- [Task item] How many lines in the data that follows contain the word "green"? Only that number is needed.

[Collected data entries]
--- --- ---

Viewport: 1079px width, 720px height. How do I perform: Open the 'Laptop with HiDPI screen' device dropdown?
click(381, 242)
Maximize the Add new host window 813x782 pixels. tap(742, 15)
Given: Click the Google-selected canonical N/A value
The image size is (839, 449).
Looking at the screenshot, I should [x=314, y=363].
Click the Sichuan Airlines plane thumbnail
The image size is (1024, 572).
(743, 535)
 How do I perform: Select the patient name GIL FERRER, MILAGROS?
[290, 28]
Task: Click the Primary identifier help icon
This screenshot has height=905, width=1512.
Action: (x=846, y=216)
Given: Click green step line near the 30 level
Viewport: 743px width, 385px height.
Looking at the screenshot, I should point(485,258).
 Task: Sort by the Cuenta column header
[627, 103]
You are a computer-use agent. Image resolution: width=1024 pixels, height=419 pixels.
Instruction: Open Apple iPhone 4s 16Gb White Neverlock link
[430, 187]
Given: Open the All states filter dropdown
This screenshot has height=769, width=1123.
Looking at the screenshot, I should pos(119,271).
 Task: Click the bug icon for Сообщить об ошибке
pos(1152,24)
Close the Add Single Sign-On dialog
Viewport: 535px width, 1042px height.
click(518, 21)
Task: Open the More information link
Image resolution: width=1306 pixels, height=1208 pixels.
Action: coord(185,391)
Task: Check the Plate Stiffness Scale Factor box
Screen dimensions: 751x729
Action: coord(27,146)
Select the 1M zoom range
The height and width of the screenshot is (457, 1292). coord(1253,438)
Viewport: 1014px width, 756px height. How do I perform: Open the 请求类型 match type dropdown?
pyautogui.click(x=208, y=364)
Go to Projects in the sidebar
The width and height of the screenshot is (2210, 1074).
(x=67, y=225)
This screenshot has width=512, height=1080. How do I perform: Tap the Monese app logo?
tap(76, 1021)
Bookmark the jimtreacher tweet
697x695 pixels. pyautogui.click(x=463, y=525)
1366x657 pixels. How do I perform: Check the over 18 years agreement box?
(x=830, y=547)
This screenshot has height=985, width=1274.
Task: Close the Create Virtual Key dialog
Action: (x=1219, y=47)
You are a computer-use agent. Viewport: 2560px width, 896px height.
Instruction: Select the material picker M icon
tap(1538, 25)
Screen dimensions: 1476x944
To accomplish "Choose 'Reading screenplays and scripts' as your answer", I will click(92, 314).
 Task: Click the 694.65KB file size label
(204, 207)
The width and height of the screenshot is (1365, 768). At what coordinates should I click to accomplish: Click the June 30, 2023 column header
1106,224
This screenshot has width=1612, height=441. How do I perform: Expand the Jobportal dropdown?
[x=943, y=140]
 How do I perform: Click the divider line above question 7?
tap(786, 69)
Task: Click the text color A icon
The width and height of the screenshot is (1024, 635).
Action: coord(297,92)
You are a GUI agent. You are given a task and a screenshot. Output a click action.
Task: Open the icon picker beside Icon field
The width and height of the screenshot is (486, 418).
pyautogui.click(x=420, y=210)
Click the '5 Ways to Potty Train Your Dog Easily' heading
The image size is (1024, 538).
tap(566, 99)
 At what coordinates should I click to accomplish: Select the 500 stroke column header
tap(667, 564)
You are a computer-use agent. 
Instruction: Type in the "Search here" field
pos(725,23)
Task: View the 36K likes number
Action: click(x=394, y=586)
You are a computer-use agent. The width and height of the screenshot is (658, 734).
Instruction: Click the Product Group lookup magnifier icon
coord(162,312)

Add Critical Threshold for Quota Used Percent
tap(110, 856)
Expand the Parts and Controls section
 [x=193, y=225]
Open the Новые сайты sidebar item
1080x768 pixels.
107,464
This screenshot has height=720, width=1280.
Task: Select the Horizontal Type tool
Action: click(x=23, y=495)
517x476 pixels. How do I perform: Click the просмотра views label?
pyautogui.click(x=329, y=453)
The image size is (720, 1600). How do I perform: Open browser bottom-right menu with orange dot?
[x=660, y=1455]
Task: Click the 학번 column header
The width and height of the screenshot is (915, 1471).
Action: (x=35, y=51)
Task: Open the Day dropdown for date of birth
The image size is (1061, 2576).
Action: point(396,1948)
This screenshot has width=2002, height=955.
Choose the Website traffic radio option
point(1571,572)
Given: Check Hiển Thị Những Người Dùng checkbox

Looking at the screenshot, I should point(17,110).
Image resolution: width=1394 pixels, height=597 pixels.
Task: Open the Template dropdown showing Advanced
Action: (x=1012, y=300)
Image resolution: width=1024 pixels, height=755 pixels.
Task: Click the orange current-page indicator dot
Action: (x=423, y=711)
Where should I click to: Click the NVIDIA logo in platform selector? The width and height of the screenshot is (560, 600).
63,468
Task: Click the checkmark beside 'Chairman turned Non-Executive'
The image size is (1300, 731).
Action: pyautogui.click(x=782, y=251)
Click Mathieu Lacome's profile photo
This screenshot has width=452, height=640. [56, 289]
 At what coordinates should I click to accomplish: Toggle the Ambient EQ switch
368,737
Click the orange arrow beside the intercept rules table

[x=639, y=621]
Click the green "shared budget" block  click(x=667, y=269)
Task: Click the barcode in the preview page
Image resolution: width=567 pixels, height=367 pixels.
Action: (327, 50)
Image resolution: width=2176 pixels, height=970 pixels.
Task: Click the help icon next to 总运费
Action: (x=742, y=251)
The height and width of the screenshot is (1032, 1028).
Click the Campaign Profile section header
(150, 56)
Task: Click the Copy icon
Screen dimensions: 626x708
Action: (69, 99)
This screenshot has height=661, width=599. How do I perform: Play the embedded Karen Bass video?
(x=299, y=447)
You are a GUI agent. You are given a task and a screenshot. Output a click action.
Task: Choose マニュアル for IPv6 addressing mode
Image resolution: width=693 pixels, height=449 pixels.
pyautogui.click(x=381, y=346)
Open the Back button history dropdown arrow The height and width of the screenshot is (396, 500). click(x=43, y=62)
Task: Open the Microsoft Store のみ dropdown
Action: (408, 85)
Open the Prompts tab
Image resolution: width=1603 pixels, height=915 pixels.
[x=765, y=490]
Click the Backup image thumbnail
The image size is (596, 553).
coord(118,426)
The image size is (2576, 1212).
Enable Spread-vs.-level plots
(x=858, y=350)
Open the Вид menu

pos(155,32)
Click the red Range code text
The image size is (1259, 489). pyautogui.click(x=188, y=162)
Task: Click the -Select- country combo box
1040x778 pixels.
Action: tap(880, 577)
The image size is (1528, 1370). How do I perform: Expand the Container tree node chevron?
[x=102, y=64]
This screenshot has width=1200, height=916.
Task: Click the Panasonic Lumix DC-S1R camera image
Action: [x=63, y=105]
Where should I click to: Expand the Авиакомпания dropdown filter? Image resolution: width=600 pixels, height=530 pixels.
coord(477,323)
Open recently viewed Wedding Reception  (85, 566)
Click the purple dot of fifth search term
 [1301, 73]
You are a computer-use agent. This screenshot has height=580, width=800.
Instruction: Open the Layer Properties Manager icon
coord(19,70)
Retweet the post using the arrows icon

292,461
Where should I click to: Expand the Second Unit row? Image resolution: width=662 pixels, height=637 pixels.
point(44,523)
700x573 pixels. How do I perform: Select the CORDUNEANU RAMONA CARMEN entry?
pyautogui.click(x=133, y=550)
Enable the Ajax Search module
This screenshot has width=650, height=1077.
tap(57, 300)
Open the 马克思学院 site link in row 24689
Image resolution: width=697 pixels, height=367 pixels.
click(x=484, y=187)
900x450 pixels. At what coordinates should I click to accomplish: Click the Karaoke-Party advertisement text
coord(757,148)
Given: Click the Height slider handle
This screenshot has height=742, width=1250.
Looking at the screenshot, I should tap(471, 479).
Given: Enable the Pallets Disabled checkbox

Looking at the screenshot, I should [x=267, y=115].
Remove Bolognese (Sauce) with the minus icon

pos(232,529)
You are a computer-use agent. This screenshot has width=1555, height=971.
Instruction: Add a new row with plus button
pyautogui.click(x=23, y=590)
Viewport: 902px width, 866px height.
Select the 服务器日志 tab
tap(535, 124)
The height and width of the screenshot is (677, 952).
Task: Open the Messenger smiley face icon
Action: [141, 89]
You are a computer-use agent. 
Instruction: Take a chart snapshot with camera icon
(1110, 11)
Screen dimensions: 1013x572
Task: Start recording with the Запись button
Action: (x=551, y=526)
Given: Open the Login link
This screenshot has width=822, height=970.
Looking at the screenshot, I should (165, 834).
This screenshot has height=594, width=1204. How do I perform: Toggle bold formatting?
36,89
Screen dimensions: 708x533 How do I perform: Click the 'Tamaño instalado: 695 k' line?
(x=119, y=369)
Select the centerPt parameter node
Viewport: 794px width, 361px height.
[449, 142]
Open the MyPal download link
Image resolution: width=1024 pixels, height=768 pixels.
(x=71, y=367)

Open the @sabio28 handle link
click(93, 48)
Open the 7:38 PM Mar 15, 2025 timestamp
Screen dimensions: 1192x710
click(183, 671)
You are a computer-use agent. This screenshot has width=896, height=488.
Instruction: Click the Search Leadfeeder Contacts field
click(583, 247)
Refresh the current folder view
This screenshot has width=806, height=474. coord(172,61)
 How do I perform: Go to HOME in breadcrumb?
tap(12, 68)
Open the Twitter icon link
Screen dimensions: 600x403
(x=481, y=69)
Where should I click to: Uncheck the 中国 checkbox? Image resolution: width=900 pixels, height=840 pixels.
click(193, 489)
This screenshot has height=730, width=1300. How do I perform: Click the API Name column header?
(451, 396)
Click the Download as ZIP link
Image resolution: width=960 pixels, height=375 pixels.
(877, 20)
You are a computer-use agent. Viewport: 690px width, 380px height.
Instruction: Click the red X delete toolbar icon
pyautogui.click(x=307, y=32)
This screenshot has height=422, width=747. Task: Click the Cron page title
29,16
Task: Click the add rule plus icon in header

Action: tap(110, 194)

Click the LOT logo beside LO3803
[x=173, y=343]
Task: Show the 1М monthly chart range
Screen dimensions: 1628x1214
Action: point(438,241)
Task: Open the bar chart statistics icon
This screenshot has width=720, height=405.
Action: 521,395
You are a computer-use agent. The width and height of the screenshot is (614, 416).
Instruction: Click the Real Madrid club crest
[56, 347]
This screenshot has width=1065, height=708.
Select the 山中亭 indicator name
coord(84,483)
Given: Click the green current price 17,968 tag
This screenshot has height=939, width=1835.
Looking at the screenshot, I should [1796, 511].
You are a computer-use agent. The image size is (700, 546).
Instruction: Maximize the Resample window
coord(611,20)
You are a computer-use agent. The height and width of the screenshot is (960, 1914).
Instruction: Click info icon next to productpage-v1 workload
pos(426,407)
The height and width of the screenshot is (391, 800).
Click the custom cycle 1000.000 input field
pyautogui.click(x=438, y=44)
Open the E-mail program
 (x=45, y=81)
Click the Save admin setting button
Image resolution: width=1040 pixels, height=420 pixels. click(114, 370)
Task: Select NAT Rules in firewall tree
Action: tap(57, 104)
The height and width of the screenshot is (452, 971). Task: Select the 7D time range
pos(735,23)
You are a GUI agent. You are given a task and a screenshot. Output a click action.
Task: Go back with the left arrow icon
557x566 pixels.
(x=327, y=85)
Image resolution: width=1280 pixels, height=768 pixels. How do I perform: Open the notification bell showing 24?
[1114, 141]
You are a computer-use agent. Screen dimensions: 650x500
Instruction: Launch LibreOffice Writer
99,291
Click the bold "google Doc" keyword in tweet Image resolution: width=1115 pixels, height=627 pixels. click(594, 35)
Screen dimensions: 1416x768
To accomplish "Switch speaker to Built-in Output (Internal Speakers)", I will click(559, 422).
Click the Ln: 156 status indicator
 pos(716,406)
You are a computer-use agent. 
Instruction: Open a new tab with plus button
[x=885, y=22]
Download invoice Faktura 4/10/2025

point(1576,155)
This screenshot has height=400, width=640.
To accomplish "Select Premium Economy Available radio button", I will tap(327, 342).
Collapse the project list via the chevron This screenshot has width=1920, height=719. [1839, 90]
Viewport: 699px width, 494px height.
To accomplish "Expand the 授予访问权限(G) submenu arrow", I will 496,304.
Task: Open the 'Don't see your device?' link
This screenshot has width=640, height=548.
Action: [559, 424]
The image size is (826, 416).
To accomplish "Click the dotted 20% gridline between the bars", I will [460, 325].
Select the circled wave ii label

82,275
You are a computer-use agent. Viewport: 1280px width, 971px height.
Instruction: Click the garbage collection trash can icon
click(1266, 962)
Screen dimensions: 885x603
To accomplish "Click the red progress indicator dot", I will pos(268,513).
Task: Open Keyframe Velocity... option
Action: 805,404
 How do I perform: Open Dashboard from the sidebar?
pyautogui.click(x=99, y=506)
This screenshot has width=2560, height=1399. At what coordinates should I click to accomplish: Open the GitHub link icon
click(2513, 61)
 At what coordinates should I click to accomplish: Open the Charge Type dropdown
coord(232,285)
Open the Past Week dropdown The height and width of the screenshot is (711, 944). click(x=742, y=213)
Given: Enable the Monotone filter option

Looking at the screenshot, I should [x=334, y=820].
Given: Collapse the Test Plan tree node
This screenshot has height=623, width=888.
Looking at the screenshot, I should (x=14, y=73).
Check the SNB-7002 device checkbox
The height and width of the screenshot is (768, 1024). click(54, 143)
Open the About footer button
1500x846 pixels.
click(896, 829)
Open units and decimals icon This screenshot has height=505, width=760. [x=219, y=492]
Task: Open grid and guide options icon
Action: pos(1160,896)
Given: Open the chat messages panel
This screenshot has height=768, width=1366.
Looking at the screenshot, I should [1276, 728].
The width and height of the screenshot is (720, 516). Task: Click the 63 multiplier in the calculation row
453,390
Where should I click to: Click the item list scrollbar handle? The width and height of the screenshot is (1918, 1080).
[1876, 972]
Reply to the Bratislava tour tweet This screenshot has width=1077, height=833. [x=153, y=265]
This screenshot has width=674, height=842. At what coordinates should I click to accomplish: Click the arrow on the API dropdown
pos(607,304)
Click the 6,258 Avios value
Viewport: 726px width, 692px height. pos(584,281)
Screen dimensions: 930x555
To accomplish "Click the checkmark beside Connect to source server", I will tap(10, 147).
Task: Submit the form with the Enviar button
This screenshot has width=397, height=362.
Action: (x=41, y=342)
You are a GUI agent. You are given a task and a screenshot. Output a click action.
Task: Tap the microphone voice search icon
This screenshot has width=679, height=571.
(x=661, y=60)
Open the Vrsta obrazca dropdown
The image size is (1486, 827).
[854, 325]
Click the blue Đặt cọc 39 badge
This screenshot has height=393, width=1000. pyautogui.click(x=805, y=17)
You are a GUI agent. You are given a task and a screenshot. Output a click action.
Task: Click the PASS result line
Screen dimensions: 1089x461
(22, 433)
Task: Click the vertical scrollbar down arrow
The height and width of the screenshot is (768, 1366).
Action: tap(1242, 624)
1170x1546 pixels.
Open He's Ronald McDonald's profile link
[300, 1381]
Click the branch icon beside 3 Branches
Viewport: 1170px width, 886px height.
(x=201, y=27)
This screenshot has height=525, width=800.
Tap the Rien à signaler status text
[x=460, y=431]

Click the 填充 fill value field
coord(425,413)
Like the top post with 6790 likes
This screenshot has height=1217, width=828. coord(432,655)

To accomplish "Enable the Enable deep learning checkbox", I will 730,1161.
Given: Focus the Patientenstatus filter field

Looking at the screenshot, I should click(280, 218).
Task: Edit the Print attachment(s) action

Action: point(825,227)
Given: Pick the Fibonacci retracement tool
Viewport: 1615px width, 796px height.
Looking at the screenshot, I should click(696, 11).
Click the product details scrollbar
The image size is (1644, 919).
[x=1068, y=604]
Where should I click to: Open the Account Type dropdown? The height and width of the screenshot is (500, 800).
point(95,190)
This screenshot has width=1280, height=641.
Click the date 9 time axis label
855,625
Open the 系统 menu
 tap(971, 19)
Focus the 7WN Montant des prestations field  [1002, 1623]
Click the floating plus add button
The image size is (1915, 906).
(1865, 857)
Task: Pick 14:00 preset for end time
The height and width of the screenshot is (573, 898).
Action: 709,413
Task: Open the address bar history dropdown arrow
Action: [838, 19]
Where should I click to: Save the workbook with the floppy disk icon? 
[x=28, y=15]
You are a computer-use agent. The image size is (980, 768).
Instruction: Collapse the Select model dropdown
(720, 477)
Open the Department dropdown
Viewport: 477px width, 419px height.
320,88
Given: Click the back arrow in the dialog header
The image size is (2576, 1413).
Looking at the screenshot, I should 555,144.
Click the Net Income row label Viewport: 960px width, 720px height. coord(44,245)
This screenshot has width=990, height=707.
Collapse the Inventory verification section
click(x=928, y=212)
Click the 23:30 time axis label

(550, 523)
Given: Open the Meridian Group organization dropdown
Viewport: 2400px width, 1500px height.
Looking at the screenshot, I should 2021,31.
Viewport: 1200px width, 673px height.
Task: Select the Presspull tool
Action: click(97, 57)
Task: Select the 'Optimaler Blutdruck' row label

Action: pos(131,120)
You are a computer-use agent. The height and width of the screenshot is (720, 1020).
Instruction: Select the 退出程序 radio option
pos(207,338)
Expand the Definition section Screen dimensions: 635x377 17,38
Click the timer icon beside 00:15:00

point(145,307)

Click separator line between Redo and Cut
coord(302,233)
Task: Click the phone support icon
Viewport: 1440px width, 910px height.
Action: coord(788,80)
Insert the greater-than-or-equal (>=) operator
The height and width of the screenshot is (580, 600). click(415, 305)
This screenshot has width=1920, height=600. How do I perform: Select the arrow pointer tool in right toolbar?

--- --- ---

- [Solution below] 3